The impact of climate and management on recent mortality in Pinus pinaster resin-tapped forests of inland Spain

Abstract

Abstract Recent forest decline and amplified mortality have been documented around the world, mainly triggered by the rising water stress associated with more frequent extreme weather events. However, other abiotic and biotic factors may predispose and contribute to these processes. Mediterranean forests are among the biomes considered highly vulnerable to drought-induced decline and mortality. Pinus pinaster ssp. mesogeensis, is a typical western Mediterranean Forest species widely distributed in Spain, where traditional management has focused on a mixed timber-resin production. In the last decades, the species has experienced a severe and generalized process of decline and mortality, especially on inland areas in the Spanish Northern Plateau.

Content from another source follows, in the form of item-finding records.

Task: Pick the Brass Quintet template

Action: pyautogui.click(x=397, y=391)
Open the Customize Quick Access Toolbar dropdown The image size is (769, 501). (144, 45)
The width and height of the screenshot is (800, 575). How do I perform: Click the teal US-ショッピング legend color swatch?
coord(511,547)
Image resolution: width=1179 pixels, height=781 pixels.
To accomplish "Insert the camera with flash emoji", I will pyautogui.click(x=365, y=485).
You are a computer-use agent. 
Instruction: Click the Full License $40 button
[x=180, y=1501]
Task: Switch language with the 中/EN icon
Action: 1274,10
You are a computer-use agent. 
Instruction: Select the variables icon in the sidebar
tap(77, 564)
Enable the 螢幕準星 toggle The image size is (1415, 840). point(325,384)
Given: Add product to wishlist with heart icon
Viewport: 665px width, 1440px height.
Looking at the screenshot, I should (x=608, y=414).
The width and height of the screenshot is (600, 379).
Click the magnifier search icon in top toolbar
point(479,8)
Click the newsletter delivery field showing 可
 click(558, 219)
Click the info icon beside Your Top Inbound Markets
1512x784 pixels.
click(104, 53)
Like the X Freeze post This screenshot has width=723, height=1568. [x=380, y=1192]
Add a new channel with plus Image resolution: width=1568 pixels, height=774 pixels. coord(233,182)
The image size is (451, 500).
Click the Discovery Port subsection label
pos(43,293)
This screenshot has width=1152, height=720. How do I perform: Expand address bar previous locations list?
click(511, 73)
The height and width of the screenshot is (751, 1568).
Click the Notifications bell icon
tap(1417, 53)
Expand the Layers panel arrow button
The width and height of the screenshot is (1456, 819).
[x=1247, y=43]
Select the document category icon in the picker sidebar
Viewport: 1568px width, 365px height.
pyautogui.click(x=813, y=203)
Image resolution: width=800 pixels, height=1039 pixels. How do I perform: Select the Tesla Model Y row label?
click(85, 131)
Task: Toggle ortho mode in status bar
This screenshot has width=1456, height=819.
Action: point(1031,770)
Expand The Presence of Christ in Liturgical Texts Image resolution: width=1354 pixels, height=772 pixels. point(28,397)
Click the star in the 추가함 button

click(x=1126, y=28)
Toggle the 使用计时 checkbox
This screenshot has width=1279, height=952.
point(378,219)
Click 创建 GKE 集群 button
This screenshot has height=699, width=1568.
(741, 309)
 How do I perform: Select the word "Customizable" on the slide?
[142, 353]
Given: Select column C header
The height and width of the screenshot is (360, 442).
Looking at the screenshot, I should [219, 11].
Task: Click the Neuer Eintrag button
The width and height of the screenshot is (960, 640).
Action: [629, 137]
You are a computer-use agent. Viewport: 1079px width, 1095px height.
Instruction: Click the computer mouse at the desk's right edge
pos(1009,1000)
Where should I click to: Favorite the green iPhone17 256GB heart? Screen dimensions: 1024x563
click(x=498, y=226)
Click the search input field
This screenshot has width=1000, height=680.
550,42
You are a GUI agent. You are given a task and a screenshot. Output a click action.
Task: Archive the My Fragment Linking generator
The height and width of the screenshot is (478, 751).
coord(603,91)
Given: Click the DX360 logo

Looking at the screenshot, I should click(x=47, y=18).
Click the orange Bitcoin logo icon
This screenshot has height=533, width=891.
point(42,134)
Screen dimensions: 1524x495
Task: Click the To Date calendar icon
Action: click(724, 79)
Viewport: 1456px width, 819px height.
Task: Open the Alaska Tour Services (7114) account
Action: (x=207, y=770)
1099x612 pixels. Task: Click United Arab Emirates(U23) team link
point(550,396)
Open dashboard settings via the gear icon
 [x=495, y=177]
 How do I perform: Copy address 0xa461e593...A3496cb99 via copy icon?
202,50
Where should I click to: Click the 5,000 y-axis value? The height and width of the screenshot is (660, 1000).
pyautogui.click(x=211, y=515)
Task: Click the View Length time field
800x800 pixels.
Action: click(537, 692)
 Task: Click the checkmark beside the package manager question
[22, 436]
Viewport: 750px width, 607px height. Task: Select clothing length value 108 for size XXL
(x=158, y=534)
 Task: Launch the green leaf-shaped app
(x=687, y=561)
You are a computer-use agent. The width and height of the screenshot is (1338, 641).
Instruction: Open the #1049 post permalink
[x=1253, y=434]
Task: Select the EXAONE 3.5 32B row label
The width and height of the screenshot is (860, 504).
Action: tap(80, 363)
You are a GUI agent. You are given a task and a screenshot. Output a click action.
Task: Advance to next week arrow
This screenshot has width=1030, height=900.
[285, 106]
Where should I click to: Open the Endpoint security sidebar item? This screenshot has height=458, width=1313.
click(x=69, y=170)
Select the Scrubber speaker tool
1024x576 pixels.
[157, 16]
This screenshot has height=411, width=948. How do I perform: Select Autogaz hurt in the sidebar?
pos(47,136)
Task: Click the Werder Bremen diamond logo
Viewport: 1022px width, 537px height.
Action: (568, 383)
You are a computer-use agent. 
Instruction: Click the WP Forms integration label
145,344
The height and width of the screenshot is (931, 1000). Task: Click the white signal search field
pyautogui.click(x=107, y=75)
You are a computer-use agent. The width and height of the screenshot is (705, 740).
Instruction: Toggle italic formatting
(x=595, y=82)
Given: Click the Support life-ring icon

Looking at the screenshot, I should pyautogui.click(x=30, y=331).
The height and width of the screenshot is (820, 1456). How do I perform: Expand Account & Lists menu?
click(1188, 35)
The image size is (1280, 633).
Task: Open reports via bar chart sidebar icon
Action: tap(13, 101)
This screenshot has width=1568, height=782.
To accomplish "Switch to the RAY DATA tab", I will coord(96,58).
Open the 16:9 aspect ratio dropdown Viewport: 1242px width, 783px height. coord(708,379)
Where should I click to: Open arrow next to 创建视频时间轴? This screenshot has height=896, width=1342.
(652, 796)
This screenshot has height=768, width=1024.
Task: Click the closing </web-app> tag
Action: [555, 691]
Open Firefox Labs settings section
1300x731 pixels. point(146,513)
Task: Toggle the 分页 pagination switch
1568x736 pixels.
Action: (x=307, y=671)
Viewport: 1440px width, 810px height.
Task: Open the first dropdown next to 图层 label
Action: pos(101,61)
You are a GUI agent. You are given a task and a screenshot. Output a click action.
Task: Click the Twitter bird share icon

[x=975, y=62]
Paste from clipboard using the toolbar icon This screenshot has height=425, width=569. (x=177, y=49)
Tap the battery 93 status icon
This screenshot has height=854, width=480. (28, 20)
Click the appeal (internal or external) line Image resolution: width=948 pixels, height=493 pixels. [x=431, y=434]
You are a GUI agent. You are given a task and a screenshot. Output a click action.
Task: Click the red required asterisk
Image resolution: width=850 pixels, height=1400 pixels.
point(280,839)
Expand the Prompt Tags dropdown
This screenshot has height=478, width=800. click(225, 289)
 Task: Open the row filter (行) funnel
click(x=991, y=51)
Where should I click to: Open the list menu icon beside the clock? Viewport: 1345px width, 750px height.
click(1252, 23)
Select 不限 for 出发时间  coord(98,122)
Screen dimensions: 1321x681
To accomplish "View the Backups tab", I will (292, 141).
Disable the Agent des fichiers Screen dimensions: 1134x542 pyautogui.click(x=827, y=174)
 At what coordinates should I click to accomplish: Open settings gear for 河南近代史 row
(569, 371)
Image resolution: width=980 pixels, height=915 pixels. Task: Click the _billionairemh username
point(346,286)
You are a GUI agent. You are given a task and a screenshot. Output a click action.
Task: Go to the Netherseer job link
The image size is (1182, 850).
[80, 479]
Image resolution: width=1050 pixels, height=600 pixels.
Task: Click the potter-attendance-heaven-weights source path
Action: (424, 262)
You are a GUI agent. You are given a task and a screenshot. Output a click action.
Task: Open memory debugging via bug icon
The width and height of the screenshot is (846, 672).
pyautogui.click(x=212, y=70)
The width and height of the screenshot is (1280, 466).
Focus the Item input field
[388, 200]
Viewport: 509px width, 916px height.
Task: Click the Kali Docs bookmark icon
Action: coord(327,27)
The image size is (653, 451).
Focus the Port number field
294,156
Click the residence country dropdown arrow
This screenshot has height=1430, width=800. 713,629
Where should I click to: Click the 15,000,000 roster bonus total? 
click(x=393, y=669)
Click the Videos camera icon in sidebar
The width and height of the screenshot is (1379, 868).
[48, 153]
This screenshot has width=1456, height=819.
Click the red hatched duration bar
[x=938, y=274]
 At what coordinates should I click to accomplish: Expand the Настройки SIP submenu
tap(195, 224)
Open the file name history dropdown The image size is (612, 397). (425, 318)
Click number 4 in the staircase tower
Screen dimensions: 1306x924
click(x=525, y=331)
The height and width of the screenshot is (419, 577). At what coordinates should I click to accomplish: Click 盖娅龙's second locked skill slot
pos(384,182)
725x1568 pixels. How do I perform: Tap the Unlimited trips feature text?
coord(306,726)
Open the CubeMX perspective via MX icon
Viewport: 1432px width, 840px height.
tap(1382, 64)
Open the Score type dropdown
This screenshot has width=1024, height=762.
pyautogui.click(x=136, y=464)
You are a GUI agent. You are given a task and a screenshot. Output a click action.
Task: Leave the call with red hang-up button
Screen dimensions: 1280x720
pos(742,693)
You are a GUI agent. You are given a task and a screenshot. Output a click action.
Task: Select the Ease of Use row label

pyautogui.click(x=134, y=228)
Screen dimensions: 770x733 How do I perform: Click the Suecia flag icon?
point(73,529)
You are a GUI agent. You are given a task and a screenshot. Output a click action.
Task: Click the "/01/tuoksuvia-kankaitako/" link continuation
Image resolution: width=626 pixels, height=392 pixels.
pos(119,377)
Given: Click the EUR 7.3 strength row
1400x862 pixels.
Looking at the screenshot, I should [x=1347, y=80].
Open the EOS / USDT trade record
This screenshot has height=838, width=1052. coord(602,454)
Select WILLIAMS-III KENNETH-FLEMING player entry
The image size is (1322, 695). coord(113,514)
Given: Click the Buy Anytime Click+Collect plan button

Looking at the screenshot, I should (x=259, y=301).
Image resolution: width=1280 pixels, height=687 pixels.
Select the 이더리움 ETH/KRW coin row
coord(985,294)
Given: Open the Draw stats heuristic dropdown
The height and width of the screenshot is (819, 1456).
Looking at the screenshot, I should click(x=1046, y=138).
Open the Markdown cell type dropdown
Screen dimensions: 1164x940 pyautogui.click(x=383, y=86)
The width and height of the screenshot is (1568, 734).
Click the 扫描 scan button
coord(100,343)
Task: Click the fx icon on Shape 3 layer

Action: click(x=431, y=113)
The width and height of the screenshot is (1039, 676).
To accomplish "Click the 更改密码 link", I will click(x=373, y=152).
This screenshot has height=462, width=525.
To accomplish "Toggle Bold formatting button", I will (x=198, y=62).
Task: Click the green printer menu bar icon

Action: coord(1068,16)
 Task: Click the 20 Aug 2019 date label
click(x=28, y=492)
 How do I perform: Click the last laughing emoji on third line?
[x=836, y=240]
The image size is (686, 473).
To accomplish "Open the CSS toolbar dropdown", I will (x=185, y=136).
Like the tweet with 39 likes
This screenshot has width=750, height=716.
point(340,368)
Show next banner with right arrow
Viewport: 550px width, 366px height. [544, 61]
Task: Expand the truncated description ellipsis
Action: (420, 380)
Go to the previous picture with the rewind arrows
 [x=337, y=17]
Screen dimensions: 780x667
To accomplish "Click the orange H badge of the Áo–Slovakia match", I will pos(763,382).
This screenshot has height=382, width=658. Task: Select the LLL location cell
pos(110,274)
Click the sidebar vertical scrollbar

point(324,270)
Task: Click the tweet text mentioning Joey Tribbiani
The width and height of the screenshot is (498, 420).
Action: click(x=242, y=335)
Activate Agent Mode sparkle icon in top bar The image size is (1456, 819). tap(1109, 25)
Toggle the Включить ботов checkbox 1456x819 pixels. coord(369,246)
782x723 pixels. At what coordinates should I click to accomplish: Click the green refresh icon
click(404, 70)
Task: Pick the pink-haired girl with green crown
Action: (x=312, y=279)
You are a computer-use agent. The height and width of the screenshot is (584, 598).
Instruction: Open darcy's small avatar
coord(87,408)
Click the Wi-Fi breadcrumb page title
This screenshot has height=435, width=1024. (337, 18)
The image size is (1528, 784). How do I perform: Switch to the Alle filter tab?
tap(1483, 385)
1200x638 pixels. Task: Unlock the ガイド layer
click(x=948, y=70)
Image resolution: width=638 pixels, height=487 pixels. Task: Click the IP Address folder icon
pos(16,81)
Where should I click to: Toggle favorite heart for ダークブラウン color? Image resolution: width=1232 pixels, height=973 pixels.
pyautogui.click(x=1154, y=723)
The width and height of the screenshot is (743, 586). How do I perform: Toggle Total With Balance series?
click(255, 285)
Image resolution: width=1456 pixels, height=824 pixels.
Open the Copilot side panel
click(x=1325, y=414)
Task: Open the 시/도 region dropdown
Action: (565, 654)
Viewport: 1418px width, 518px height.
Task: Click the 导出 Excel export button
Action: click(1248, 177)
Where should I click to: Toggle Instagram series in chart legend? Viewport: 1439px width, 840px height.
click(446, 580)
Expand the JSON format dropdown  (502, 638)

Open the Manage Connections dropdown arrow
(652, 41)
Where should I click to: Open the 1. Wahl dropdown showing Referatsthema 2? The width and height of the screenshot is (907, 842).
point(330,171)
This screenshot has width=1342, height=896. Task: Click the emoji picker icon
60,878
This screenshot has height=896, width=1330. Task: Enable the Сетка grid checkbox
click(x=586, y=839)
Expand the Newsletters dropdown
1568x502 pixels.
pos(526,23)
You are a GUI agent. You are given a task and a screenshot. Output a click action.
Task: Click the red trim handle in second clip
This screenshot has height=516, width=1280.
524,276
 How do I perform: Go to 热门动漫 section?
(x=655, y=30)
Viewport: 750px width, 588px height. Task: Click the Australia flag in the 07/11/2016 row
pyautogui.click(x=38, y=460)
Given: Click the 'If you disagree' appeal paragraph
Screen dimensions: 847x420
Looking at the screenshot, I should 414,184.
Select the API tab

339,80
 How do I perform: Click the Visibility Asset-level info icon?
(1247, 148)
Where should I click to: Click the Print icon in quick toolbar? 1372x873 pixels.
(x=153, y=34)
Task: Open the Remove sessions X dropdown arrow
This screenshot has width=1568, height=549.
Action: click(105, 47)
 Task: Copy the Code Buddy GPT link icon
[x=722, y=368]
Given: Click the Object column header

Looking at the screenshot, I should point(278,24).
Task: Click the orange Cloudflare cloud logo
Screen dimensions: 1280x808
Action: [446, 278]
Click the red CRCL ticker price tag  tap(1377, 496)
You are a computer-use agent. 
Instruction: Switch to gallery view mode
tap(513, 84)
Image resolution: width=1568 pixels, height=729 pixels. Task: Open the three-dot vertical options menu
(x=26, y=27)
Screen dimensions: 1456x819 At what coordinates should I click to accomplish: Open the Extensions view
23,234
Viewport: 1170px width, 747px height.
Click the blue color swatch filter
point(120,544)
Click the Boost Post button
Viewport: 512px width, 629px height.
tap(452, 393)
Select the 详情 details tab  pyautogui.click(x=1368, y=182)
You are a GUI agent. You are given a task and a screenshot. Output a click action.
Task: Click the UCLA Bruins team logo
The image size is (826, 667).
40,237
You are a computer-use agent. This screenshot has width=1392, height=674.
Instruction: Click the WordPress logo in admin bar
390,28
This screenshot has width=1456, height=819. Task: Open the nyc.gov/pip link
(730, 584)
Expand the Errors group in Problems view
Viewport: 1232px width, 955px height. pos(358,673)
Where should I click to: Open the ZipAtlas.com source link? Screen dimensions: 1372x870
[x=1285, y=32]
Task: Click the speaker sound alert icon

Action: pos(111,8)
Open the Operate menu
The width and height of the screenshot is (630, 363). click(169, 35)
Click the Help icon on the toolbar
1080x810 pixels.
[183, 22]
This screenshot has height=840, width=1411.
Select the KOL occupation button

The main objectives of this study were to (1) provide an accurate assessment of P. pinaster mortality in resin-tapped forests within the region, (2) identify the main predisposing and inciting abiotic factors controlling the process of dieback and mortality of the species and (3) develop a model for forecasting the annual rate of mortality at landscape scale. We used operational data collected by the Forest Service during 2012–2019, including annual censuses of tree mortality carried out in lots under resin-tapping and periodical forest management inventories. Analysis using spatiotemporal generalized linear mixed models indicated widespread mortality of the species in the territory, which in some areas reached 20 per cent of the trees over an 8-year period. Tree mortality is triggered in warm and dry years and was accelerated following the extreme droughts of 2017 and 2019. High stand stocking and tree aging have been identified as predisposing factors increasing susceptibility to forest decline and mortality. In addition, stands where the species grows mixed with Pinus pinea are more vulnerable, pointing to a possible displacement of P. pinaster in the territory. The developed spatiotemporal generalized linear mixed model allows unbiased estimates of the annual rate of mortality to be calculated through the territory. The model may be used by forest managers in order to identify the most vulnerable areas where the application of adaption strategies should be prioritized, in order to preserve these forests and their associated provision of ecosystem services.